# Problems to work on
A: Check each statement against the loyalty program article. For each, answer yes or no and quote the words from the article that settle it: (i) Every loyalty card strategy must have clear performance targets. (ii) Loyalty cards should take the place of a retailer's branding strategy. (iii) In the Rams loyalty program, Orla Eagan wants reward to come before branding.
B: Summarize the loyalty program article in two sentences.

# Document extract
------------------------

Greater Rates Of Activation From Loyalty Programs (part 3)


Source:www.cards-worldwide.com, Source date:


Kerrie Bridson, Research Fellow of the Australian Centre for Retail Studies at Monash University discusses problems in current loyalty schemes, trends and what the future holds.

Steps for implementing successful card marketing loyalty program - increase activation

The first thing that retailers and other organisations should consider is if a loyalty program is going to meet their strategic objectives. Is there a point to having a loyalty scheme for their particular business? Retailers should decide if they may be able to better use the capital devoted to developing a loyalty card scheme in doing something else that will achieve their objectives. KPMG suggests that retailers seeking to implement a successful loyalty card strategy must ask themselves first four questions.

1. Do my overall business objectives mean I need a loyalty card scheme as if so, which one?

2. How do I know if my card strategy is successful or not?

3. How can I develop an existing successful, or rework a failing card scheme? (KPMG, 2001).

4. How can I develop an existing successful, or rework a failing card scheme? (KPMG, 2001).

Loyalty card strategies need to be regularly evaluated and evolved. Every loyalty card strategy must have clear performance targets. Our research suggest retailers should consider three critical success factors:

Has turnover increased and is this attributable to the loyalty card scheme?

Have costs increased or fallen and by how much?

Has the scheme helped to strengthen or extend the retail brand? (KPMG, 2001).

Once these questions have been answered and you are serious about enhancing the effectiveness and efficiency of your loyalty program in today's marketplace, then strap on your rocket and come along for the ride (Colloquy, 2000). The loyalty program manager needs to be able to cover a tremendous amount of strategic landscape without losing sight of the simple correlates of success. The following are just a selection of areas, which a loyalty program manager should consider for success in the market place.

4.1 Build off the brand, not in place of it

Many corporations today are using loyalty cards to achieve maximum branding effect and to enhance customer loyalty (esmartcom, 2002). Sometimes though retailers make the mistake of building a loyalty card program, and then find some time after that the loyalty card has replaced their branding strategies in their whole marketing plan. Loyalty cards should be used as another channel to present the brand to the customer, but it should not be the be all and end all of the branding strategy. As has been shown in this report, loyalty programs can often fail if not implemented and monitored correctly. If the loyalty card is the only method a retailer has built your brand upon, this means that the brand has failed along with the program.

The aim is to ensure you have an established brand and then build off this foundation to implement your loyalty card program. Orla Eagan from Rams Home Loans wants the Rams loyalty program to be a combination of both branding and reward - with the branding coming first. "We believe rewards don't work unless they're on a solid foundation of two-way communication, so that people already feel they're with the best brand (Houghton, 2001).

4.2 Blend recognition with reward

A retailer should vary the recognition and reward in their loyalty program.. This will allow the program to cater for all types of customers. Some customers ultimately want to be valued by the retailer, while some are in for the freebies, and discounts. Don't over reward or under recognise. Never forget the First Rule of Frequency Marketing: all customers are not created equal (La Pointe, 2000).

------------------------

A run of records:

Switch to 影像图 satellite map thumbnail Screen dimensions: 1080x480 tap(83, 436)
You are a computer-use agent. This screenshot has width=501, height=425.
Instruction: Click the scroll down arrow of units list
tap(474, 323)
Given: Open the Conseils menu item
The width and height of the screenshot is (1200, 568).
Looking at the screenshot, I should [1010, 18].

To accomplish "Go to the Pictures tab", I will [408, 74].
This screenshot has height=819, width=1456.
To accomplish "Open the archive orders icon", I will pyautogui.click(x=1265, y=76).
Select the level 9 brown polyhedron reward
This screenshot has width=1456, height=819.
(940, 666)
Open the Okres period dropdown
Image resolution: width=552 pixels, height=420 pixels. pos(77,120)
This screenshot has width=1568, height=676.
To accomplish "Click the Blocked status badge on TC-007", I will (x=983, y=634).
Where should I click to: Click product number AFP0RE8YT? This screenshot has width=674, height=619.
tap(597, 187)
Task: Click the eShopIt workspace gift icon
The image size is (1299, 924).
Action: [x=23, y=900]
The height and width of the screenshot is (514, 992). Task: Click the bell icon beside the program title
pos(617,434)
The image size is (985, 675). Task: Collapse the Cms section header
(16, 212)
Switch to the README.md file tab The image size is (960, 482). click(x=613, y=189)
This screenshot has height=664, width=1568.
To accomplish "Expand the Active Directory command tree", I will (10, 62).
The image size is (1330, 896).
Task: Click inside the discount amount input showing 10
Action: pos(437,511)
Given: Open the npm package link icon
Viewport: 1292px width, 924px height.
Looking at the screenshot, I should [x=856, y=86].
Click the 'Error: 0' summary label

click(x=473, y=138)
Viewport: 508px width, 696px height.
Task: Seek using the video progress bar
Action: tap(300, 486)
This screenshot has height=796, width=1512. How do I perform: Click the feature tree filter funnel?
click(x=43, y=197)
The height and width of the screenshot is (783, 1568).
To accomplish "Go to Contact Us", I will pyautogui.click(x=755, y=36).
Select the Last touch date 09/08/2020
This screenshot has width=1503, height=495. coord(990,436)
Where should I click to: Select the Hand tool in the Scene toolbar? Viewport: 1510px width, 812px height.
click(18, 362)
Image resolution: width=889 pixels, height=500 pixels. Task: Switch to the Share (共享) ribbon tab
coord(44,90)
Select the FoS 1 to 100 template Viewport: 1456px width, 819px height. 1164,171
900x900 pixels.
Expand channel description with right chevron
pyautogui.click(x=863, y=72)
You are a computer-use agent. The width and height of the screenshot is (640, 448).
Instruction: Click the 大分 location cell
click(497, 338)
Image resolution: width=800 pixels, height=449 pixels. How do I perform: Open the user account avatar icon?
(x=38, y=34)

------------------------

# Responses for each task
A:
(i) Yes: "Every loyalty card strategy must have clear performance targets."
(ii) No: "it should not be the be all and end all of the branding strategy."
(iii) No: "with the branding coming first."

B: Retailers should first consider whether a loyalty program will meet their strategic objectives, and every loyalty card strategy needs clear performance targets and regular evaluation. A loyalty card program should build off an established brand rather than replace it, and it should blend recognition with reward, because all customers are not created equal.